The bottom line is that chatting in a ChatGPT Project with uploaded files does NOT behave the way one would expect of a RAG. Your uploaded sources, while surely not just dumped into the huge GPT model, are also not kept sufficiently separate in ChatGPT’s working memory while it’s crafting answers.
Meanwhile, NBLM took only seconds to find the above ChatGPT transcript and generate its useful summary. But this was only once I was working with an NBLM notebook that contained ONLY these ~200 files re: ChatGPT. It took me over an hour of futzing to get there. I first tried creating an NBLM notebook with all my chat transcripts from ChatGPT, Claude, and NotebookLM itself. This exceeded the limit on number of files in even NBLM Pro. I then munged all the smaller ChatGPT files into one large one, all the smaller Claude files into another, etc. NBLM happily accepted these three large files. I then asked the same question as shown above (to the effect of “is there something here about ChatGPT confusing its own knowledge with user uploaded material?”) and while NBLM summarized what it could find about hallucinations etc., it couldn’t find this. I consulted the original and found Stravinsky/haiku.
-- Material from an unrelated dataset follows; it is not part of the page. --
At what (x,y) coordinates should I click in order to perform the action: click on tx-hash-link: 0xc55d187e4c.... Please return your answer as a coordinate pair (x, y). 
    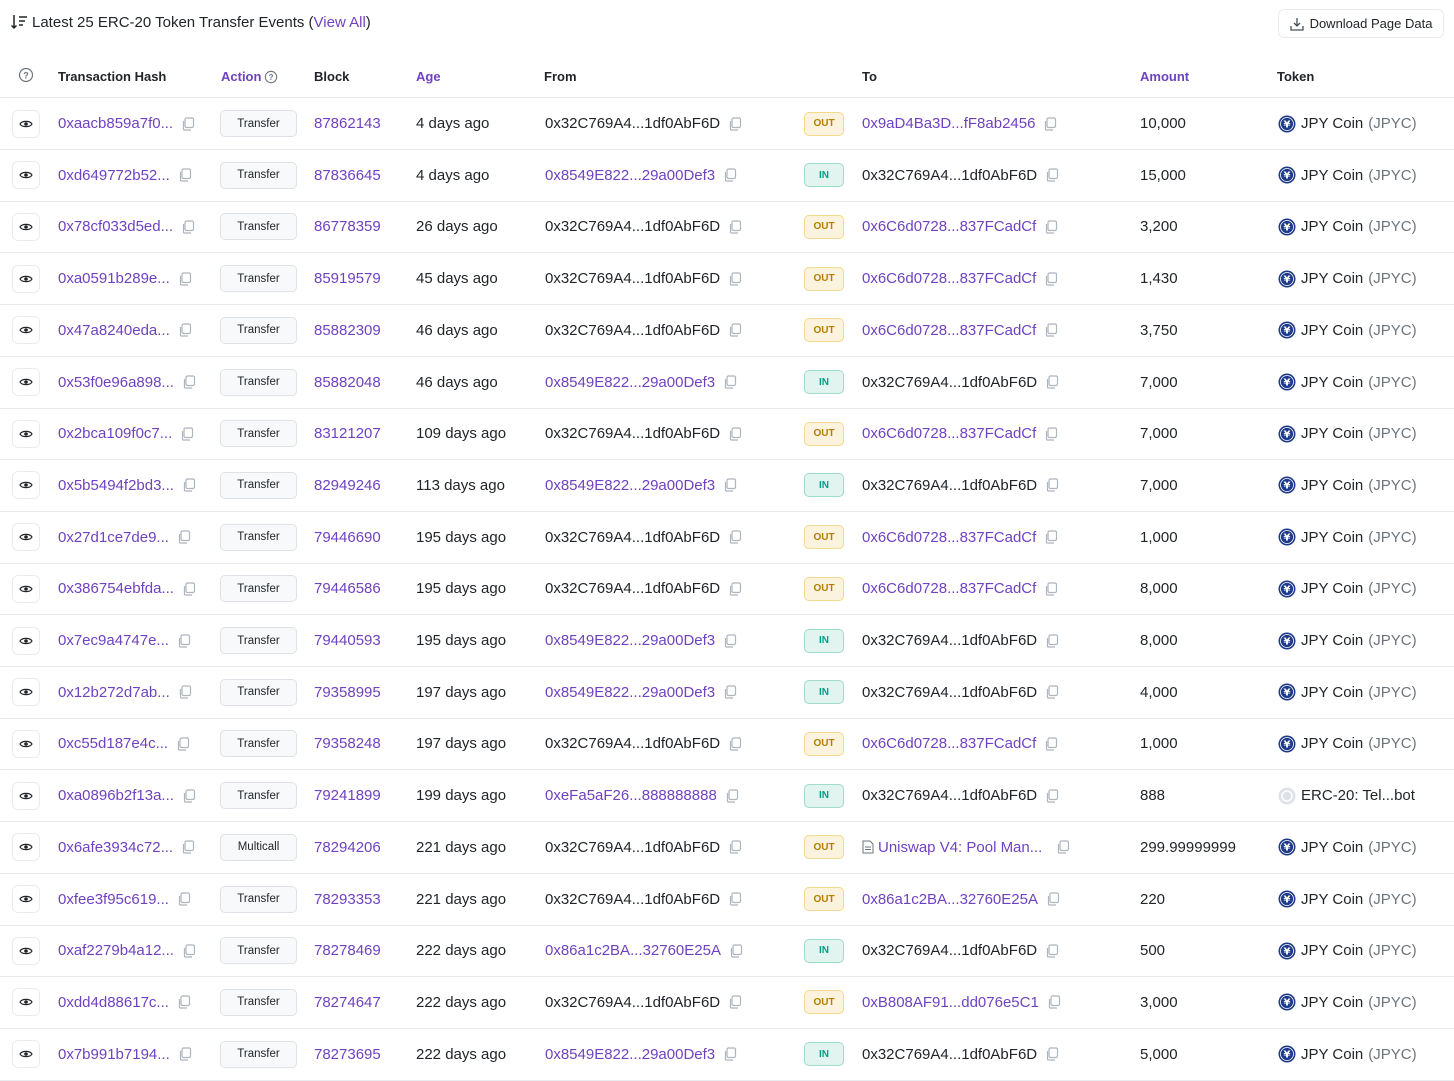
    Looking at the image, I should click on (113, 744).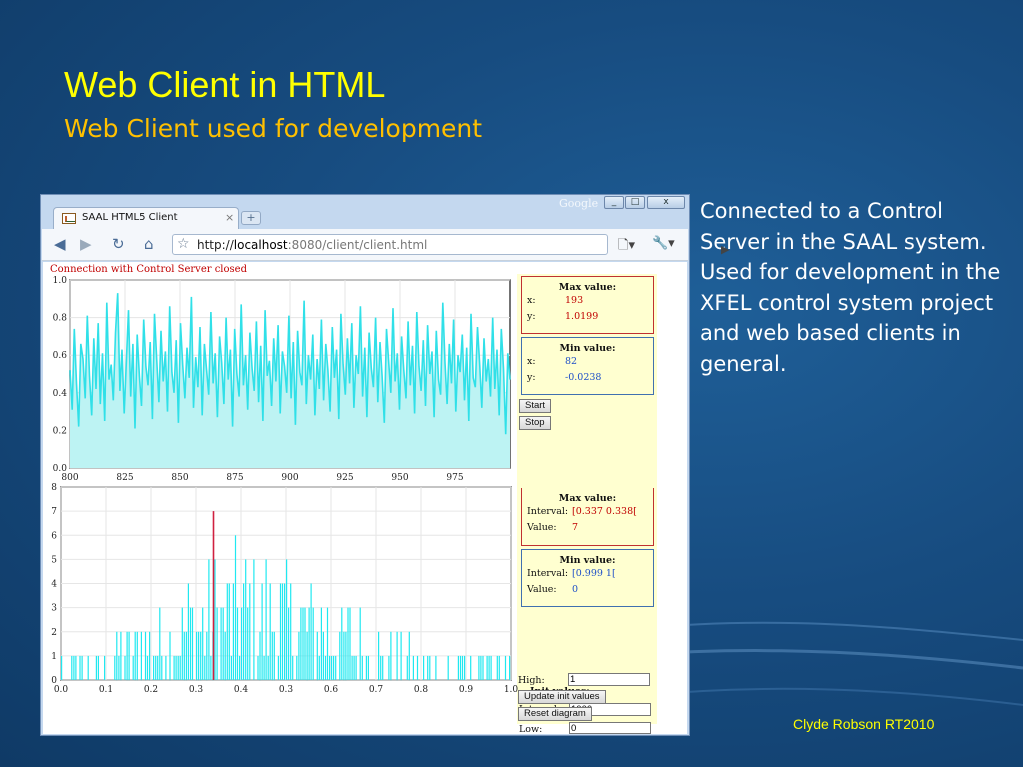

That’s should be specific enough, but when I asked NBLM it couldn’t find that either. “But I’m looking right at it in the big file I uploaded! … Oh, big file. Hmm, it appears 96% of the way through a 6MB text file. That shouldn’t be a problem, right?” But no, it is: NBLM silently truncates long files. [TODO: insert NBLM explanation here, and note material it found in my older NBLM chats where NBLM had been unable to find a list of 43 topics which I was staring right at in the printed version of a file I had uploaded, but which was inside a Word/Google Sheets <TOC> markup element that NBLM doc import doesn’t turn into text.]
**NBLM also reminded me of an instance in which I had asked it to summarize a doc, and the doc referred to a patent claim in which a “Tanner graph” appeared inside the claim, but did not appear in my uploaded doc. In creating the summary, NBLM had actually gone out to the internet to grab the patent (US 7,421,032). This was extremely helpful. In contrast to ChatGPT’s silent confusion of uploaded sources with its general training, NBLM had explicitly stated: “While the sources you provided describe and discuss the Tanner graph claim from the Caltech case, they do not contain the image of the graph itself. However, based on the specific information in the sources, it’s possible to locate and describe it for you. Please note that the following image description and the text of the patent claim are taken directly from the public patent document, which is outside the provided sources.” I was surprised NBLM would do this, but since it was explicit about, no problem.
These AI chatbots like NotebookLM are ridiculously good, but every session I have has some ridiculous frustration too, like parts of files silently ignored, or assertions that my files contain something they don’t, or … It’s a jagged frontier (see Ethan Mollick; the term “idiot savant” is sometimes used for generally the same phenomenon).